TO DO: From the data below, return the exact lines starting at the line containing "Open the Отзывы tab" and ending at the line containing "Go to Друзья", both included, and nothing else.

================================

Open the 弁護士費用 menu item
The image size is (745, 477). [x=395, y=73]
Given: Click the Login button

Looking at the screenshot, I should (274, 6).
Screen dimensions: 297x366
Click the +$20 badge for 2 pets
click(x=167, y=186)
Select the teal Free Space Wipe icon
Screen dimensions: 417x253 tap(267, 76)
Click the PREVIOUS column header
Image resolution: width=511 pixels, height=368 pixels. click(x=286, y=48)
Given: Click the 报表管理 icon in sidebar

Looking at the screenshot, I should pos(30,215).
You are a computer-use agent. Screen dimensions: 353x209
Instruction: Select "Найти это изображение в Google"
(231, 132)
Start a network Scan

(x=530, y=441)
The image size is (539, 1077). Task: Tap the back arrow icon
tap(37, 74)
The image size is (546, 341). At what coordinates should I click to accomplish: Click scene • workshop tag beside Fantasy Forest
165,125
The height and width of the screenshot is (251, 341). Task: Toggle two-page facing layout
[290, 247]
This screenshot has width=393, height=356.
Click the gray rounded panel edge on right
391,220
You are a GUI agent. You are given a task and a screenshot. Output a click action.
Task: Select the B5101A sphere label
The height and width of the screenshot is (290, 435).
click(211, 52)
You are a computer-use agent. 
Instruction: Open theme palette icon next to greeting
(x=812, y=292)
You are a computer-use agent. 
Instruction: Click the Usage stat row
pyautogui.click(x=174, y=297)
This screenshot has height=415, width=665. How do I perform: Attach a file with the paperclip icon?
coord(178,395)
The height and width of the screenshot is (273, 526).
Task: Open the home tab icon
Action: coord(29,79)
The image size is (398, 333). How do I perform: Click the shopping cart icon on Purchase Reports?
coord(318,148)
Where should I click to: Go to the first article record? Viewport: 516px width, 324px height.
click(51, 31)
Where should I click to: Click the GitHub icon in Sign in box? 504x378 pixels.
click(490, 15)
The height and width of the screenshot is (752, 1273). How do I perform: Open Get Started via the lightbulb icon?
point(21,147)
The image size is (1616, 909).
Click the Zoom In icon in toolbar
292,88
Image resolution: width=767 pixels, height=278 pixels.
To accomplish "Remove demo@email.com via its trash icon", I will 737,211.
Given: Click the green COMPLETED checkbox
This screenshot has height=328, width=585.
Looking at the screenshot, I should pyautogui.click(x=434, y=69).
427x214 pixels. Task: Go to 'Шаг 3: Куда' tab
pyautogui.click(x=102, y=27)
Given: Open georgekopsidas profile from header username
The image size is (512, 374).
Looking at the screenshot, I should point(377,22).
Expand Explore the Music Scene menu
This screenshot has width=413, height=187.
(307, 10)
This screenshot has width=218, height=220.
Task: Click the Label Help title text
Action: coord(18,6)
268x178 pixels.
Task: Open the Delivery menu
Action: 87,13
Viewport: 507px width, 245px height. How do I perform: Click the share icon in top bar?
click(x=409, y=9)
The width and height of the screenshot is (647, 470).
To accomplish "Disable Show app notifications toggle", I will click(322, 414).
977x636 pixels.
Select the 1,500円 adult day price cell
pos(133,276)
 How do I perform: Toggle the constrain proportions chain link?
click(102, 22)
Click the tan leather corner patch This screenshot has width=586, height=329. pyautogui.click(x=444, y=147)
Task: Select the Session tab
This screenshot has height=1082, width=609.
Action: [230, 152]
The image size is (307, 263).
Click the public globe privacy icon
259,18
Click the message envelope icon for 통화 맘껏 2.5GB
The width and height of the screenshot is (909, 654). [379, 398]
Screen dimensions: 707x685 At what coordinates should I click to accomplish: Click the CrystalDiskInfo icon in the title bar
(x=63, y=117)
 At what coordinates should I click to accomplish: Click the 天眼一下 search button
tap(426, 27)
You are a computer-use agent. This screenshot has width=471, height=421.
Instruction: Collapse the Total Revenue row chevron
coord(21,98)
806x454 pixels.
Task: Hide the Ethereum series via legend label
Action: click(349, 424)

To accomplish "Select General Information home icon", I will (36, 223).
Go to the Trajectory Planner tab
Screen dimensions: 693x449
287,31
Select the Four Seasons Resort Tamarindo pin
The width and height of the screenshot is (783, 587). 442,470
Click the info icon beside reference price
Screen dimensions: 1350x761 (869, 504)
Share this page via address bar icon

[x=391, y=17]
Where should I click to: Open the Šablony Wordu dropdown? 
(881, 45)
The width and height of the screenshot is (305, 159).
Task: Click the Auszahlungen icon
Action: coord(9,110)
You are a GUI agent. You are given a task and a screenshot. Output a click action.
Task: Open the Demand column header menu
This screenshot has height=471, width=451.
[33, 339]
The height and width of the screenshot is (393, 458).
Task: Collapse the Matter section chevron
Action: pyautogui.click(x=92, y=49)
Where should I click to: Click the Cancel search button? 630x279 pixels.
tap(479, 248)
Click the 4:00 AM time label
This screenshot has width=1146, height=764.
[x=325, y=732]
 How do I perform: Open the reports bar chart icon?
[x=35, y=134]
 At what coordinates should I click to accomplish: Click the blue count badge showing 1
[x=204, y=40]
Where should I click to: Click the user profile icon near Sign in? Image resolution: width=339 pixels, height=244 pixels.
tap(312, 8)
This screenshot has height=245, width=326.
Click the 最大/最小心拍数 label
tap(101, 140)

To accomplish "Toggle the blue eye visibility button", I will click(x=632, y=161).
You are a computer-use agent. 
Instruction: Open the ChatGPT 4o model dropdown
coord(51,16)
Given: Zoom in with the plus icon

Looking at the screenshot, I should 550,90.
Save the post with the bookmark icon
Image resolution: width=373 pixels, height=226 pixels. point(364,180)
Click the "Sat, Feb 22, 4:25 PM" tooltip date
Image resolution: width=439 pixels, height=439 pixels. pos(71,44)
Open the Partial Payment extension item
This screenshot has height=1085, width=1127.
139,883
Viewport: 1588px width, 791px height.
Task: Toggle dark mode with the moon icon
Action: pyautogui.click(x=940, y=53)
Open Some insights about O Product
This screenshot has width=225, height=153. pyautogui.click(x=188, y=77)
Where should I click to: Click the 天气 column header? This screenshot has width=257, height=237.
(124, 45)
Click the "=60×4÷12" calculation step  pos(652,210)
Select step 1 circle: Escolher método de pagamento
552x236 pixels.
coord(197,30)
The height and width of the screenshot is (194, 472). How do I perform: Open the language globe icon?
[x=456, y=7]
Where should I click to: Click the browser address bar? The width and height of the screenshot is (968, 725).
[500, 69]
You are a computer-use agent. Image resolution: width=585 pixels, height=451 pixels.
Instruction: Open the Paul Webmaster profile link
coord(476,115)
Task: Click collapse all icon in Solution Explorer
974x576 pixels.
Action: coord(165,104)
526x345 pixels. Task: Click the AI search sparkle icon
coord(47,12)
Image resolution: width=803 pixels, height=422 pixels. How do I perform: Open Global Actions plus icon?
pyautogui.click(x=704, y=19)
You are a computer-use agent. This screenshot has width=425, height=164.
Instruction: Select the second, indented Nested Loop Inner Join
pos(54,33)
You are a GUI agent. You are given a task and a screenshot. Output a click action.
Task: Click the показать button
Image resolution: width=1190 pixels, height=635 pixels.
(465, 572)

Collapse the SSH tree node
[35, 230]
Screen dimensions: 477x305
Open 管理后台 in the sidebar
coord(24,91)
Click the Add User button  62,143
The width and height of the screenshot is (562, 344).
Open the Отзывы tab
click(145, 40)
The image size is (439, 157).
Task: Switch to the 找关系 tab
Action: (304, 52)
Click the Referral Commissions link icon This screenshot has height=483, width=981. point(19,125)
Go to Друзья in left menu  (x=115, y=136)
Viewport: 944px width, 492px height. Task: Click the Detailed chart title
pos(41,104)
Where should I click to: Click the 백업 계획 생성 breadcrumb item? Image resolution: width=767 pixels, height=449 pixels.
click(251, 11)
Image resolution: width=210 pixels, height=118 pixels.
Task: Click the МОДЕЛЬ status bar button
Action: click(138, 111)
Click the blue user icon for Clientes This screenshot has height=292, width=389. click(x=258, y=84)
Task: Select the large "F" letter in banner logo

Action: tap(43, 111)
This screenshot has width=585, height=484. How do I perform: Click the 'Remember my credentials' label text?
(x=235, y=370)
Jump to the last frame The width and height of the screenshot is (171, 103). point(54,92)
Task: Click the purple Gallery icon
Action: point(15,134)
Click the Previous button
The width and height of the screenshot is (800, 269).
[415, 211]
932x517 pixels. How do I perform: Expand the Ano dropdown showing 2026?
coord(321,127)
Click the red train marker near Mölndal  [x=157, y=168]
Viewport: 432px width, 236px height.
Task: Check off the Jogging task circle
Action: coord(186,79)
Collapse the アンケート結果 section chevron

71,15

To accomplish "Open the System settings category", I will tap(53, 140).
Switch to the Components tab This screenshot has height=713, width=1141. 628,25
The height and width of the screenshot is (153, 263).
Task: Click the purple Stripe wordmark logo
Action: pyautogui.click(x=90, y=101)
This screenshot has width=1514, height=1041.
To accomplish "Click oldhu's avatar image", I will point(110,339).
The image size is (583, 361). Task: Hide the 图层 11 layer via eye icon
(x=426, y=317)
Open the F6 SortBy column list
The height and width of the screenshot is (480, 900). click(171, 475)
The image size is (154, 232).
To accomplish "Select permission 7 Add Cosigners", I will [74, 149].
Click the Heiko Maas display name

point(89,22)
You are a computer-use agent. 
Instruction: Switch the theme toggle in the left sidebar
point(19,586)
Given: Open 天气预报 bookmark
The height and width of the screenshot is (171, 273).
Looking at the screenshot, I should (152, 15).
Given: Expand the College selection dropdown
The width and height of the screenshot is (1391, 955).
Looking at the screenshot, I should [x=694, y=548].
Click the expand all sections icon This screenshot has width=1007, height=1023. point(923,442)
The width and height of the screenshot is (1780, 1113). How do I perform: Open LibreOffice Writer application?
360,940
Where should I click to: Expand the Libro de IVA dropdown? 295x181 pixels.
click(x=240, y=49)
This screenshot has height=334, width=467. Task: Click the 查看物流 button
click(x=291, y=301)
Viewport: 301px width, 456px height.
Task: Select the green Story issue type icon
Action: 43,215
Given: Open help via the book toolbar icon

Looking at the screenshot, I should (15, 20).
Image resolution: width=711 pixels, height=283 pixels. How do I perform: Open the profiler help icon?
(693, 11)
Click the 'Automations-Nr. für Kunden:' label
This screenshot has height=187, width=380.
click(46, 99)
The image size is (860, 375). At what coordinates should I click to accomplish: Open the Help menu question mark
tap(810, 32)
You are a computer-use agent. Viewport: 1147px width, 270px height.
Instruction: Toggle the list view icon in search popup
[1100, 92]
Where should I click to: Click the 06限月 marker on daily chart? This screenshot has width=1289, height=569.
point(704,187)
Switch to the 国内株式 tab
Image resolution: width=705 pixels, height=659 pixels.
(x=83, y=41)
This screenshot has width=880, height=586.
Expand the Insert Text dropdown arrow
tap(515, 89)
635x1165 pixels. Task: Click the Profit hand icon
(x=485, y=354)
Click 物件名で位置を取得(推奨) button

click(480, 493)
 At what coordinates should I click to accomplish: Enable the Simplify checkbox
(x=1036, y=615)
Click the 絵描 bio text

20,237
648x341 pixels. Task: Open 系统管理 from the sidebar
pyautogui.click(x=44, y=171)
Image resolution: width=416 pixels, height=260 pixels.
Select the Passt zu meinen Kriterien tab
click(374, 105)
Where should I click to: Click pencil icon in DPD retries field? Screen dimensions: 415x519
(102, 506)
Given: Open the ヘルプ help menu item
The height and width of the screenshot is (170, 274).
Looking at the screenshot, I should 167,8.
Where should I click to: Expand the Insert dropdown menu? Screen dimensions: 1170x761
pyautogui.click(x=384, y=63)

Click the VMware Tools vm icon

================================

TASK RESPONSE:
Open the Отзывы tab
click(145, 40)
The image size is (439, 157).
Task: Switch to the 找关系 tab
Action: (304, 52)
Click the Referral Commissions link icon This screenshot has height=483, width=981. point(19,125)
Go to Друзья in left menu  (x=115, y=136)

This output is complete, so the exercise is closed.